Afbeelding
Foto:

Dag uit het leven van een gokverslaafde

Hoepla, de Gamble Boy is voor de zoveelste keer met zijn verkeerde been uit bed gestapt. Aan de wastafel, bij het ochtendritueel, telt hij eerst zijn kringen onder de ogen en zijn rimpels op het voorhoofd.

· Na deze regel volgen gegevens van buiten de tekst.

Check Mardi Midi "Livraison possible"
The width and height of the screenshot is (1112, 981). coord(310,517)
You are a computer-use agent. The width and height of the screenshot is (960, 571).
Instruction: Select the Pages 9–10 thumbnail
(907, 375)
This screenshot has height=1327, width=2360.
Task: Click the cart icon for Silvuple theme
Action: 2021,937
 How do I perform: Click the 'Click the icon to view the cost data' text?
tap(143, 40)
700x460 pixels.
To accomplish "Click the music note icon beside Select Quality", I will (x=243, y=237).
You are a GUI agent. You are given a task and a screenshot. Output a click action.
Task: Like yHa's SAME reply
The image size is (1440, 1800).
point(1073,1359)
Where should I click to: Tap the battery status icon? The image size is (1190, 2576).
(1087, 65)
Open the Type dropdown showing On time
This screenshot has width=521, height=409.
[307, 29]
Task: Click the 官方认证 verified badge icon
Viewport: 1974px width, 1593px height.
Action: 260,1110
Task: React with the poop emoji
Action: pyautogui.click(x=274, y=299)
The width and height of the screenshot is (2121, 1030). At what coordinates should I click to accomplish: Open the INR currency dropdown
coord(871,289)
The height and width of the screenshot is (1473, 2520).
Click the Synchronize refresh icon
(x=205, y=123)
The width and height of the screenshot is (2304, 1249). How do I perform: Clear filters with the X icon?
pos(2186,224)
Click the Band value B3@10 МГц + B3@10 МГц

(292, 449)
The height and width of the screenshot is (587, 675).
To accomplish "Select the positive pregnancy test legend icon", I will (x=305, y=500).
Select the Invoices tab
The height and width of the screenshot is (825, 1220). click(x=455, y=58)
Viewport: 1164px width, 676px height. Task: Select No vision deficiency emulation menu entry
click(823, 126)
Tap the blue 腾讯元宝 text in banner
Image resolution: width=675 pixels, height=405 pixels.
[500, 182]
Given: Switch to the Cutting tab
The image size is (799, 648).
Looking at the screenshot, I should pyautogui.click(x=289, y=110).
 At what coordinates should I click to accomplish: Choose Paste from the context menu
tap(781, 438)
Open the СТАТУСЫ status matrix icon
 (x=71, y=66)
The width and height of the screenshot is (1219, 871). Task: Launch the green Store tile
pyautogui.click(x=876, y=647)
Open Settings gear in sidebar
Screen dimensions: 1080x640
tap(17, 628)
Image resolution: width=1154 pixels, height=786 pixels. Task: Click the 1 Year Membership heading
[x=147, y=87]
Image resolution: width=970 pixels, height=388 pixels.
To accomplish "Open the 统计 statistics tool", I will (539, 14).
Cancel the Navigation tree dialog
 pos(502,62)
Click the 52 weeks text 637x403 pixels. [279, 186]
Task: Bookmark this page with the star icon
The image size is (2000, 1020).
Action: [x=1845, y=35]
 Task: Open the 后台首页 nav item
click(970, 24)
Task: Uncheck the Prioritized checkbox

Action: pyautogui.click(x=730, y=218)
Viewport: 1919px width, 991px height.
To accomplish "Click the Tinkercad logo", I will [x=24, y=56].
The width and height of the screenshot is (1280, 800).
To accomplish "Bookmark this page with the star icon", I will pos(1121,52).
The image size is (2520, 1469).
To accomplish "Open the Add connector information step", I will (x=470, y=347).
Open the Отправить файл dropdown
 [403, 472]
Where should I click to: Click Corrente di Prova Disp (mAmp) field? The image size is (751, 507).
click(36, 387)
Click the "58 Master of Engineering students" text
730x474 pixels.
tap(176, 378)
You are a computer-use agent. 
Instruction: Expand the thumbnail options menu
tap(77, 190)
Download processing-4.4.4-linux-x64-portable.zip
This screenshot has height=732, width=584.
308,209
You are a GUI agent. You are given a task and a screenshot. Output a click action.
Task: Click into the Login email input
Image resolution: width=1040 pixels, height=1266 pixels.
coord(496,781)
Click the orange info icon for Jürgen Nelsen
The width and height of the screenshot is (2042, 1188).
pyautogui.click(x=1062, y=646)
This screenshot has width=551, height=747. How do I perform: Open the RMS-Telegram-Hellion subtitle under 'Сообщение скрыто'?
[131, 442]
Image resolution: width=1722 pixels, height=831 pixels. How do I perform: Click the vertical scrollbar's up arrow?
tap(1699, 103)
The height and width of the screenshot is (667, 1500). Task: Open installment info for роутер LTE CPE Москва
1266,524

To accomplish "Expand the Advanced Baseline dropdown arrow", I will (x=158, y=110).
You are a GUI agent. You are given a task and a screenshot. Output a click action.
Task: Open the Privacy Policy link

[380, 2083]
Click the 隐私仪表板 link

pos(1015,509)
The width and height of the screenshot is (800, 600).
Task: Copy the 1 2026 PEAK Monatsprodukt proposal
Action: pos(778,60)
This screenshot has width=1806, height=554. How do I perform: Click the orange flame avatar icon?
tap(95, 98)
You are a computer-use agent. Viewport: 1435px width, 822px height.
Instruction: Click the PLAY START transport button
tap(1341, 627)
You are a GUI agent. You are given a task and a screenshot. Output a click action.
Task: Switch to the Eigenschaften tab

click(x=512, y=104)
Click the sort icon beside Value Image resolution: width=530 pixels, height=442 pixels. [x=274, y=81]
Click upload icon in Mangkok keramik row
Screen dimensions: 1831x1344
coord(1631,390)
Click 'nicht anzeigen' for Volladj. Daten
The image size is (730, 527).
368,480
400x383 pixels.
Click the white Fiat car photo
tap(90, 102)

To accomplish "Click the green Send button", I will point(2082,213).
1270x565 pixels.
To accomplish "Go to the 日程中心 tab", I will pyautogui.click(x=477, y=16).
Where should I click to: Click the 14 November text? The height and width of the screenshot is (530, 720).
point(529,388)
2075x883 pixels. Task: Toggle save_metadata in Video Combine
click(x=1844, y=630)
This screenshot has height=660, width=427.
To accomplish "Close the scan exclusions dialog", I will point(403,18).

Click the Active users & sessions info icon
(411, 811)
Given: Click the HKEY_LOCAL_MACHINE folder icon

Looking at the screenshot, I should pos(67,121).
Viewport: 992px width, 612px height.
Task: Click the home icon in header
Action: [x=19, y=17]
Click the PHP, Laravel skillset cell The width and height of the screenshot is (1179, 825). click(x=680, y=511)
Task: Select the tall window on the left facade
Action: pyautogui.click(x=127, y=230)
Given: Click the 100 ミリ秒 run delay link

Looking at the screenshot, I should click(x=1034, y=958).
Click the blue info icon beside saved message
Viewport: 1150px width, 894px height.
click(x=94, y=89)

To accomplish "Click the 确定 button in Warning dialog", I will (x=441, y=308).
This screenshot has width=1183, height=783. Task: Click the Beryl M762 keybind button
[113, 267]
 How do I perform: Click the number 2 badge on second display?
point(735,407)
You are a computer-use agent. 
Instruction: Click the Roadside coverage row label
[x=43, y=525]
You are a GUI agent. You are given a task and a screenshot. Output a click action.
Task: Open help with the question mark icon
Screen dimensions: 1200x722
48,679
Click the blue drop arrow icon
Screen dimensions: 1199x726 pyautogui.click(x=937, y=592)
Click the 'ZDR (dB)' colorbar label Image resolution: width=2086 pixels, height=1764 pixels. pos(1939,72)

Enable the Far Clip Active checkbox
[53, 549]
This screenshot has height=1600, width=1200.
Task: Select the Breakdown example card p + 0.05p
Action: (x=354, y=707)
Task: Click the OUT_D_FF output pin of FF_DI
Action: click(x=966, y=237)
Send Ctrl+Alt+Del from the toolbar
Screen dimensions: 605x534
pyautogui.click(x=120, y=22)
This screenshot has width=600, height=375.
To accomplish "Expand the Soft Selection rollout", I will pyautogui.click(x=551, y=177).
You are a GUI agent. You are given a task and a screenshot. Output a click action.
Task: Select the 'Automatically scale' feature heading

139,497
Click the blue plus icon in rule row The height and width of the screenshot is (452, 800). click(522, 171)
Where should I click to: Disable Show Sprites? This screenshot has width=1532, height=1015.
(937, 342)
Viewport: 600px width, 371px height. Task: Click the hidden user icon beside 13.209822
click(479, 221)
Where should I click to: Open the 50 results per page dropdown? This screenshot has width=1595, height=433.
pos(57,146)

Vervolgens sukkelt hij naar de woonkamer waar al zijn kleren nonchalant over alle stoelen liggen. Na wat gekeken te hebben, pakt hij uiteindelijk de kleren van zijn keuze. Aan een ochtendmaaltijd hecht hij geen waarde en hij vertrekt met zijn tweedehands autootje naar zijn kantoor.
Zijn kantoorcollega’s kijken weer verbaasd naar het uitgehongerde paard en willen allen een plakje brood geven aan de Gamble Boy. De Gamble Boy trekt zich daar, zoals gewoonlijk, niets van aan. Deze opmerkingen hoort hij dagelijks. Met zijn gedachten aan de gokkast, gaan deze opmerkingen aan hem voorbij. Even na half één vertrekken de kantoormedewerkers naar het bedrijfsrestaurant, maar de Gamble Boy niet. Hij gebruikt deze middagpauze voor een uitstapje naar één van de gokhallen, die deze stad rijk is.
Na een korte wandeling van een paar honderd meter, bereikt hij zijn favoriete gokpaleis: Las Vegas. Josefine, de vriendelijk medewerkster van het gokpaleis, begroet hem. Ze bood de koffie en een broodje al aan, nog voordat hij erom vroeg. Zeer attent deze Josefine, dat zijn alle medewerkers hier.
Na wat gekletst te hebben met Josefine wisselt hij zijn eerste biljet van twintig in en begint op twee speelkasten te spelen. Tegenwoordig gaat dat met een magneetkaartje, deze krijg je van de baliemedewerkster. Gelijktijdig laad je deze magneetkaartje op. Bij sommige gokpaleizen heb je hiervoor een automaat aan de muur hangen, dan kun je het automatisch zelf regelen. Nadat hij twee keer twintig euro van zijn bankrekening op het magneetkaartje had gezet en niets had gewonnen, keek hij verschrikt op de klok in het gokpaleis. Juist, de middagpauze was voorbij en bij de uitgang kreeg hij nog een boterham met kaas mee van Josefine.
Hij zei in zichzelf: “Wat een schatje is het toch, ze zorgt goed voor mij." Bij terugkomst op kantoor zeggen de collega’s in koor: “Onze Gamble Boy heeft de jackpot gewonnen”. Hij reageert niet op dit ‘koorgezang’. Vervolgens meldt hij zich ziek en vertrekt. In plaats van dat hij naar huis gaat, klopt hij op de schouder van Josefine en daarbij staat hij weer in gokpaleis: ‘Las Vegas’.
Tegen de klok van vijven heeft hij toch nog ruim 550 euro verspeeld, maar hij heeft in de tussentijd lekker kunnen kletsen met Josefine en ook heeft hij een paar broodjes gehad met koffie. Dat vond hij geweldig.
Tegen de klok van zevenen kwam hij bij Holland Casino voor het ‘echte werk’ zoals hij het telkens noemt. Na het inwisselen van 1000 euro voor verschillenden fiches, zette hij met trillende handen verschillende fiches van waarde op verschillende speeltafels. Nee, hoeveel het bedrag was interesseerde hem niet. Een casinomedewerker tikte hem op zijn schouder en zegt: ben je miljonair. Tegen de klok van tienen vertrekt hij en met een portemonnee waar weer heel wat minder in zit.
Om zijn auto te zoeken, ging hij naar het politiebureau. Ze zeiden: “je bent er vlot bij, je wagen is net hierheen gebracht en als je de boetes voldoet, mag je de auto meenemen. Het bedrag is 495 euro voor vier overtredingen. Onder andere: foutparkeren: rijwielpad geblokkeerd. Na de betaling hiervan is hij vertrokken naar huis. In zijn auto vloekte hij tot aan zijn huis.